◆ Exercise description
Print the following listing line for line, without changing anything.

◆ Supplied data

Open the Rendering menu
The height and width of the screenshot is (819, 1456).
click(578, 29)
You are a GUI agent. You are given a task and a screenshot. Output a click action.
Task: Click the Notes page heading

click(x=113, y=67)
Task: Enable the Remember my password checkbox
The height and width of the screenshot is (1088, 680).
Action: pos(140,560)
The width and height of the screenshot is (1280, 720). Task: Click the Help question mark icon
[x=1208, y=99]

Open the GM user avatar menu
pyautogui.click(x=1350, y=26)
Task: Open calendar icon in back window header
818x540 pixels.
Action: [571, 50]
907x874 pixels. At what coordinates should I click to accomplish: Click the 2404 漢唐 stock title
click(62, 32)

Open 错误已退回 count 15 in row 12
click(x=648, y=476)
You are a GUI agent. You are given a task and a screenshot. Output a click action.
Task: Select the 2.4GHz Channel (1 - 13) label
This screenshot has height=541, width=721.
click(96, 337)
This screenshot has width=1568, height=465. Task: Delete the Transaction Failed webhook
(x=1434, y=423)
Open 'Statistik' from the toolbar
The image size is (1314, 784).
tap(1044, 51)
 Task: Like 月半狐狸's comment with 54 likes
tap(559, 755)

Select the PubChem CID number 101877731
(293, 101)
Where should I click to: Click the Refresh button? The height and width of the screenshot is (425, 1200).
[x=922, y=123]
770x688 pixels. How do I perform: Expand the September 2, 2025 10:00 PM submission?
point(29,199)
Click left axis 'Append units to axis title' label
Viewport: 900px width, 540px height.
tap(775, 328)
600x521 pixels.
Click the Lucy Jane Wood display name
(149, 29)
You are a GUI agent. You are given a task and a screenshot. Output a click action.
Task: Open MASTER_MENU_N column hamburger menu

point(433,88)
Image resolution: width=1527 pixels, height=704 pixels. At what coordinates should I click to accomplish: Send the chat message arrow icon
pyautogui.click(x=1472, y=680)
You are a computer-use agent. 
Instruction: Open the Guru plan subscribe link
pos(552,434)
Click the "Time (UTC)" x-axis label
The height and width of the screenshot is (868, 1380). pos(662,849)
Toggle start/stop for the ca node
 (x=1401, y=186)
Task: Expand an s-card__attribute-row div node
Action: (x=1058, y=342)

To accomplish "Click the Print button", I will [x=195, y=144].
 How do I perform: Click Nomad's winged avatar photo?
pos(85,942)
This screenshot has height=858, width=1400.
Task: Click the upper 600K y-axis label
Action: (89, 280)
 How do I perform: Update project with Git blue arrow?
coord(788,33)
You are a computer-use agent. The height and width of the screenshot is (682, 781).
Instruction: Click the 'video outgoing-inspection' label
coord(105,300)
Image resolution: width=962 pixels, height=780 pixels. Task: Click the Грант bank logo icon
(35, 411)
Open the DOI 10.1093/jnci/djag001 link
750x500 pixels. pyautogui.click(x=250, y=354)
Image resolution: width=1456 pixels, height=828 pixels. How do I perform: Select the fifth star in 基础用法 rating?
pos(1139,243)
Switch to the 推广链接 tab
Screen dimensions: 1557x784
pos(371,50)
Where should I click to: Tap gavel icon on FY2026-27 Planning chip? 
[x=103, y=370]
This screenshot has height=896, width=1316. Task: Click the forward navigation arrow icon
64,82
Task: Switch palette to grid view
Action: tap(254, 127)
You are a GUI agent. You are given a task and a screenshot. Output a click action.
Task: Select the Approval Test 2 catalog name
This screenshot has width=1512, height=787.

◆ The reply
Open the Rendering menu
The height and width of the screenshot is (819, 1456).
click(578, 29)
You are a GUI agent. You are given a task and a screenshot. Output a click action.
Task: Click the Notes page heading

click(x=113, y=67)
Task: Enable the Remember my password checkbox
The height and width of the screenshot is (1088, 680).
Action: pos(140,560)
The width and height of the screenshot is (1280, 720). Task: Click the Help question mark icon
[x=1208, y=99]

Open the GM user avatar menu
pyautogui.click(x=1350, y=26)
Task: Open calendar icon in back window header
818x540 pixels.
Action: [571, 50]
907x874 pixels. At what coordinates should I click to accomplish: Click the 2404 漢唐 stock title
click(62, 32)

Open 错误已退回 count 15 in row 12
click(x=648, y=476)
You are a GUI agent. You are given a task and a screenshot. Output a click action.
Task: Select the 2.4GHz Channel (1 - 13) label
This screenshot has height=541, width=721.
click(96, 337)
This screenshot has width=1568, height=465. Task: Delete the Transaction Failed webhook
(x=1434, y=423)
Open 'Statistik' from the toolbar
The image size is (1314, 784).
tap(1044, 51)
 Task: Like 月半狐狸's comment with 54 likes
tap(559, 755)

Select the PubChem CID number 101877731
(293, 101)
Where should I click to: Click the Refresh button? The height and width of the screenshot is (425, 1200).
[x=922, y=123]
770x688 pixels. How do I perform: Expand the September 2, 2025 10:00 PM submission?
point(29,199)
Click left axis 'Append units to axis title' label
Viewport: 900px width, 540px height.
tap(775, 328)
600x521 pixels.
Click the Lucy Jane Wood display name
(149, 29)
You are a GUI agent. You are given a task and a screenshot. Output a click action.
Task: Open MASTER_MENU_N column hamburger menu

point(433,88)
Image resolution: width=1527 pixels, height=704 pixels. At what coordinates should I click to accomplish: Send the chat message arrow icon
pyautogui.click(x=1472, y=680)
You are a computer-use agent. 
Instruction: Open the Guru plan subscribe link
pos(552,434)
Click the "Time (UTC)" x-axis label
The height and width of the screenshot is (868, 1380). pos(662,849)
Toggle start/stop for the ca node
 (x=1401, y=186)
Task: Expand an s-card__attribute-row div node
Action: (x=1058, y=342)

To accomplish "Click the Print button", I will [x=195, y=144].
 How do I perform: Click Nomad's winged avatar photo?
pos(85,942)
This screenshot has height=858, width=1400.
Task: Click the upper 600K y-axis label
Action: (89, 280)
 How do I perform: Update project with Git blue arrow?
coord(788,33)
You are a computer-use agent. The height and width of the screenshot is (682, 781).
Instruction: Click the 'video outgoing-inspection' label
coord(105,300)
Image resolution: width=962 pixels, height=780 pixels. Task: Click the Грант bank logo icon
(35, 411)
Open the DOI 10.1093/jnci/djag001 link
750x500 pixels. pyautogui.click(x=250, y=354)
Image resolution: width=1456 pixels, height=828 pixels. How do I perform: Select the fifth star in 基础用法 rating?
pos(1139,243)
Switch to the 推广链接 tab
Screen dimensions: 1557x784
pos(371,50)
Where should I click to: Tap gavel icon on FY2026-27 Planning chip? 
[x=103, y=370]
This screenshot has height=896, width=1316. Task: Click the forward navigation arrow icon
64,82
Task: Switch palette to grid view
Action: tap(254, 127)
You are a GUI agent. You are given a task and a screenshot. Output a click action.
Task: Select the Approval Test 2 catalog name
This screenshot has width=1512, height=787.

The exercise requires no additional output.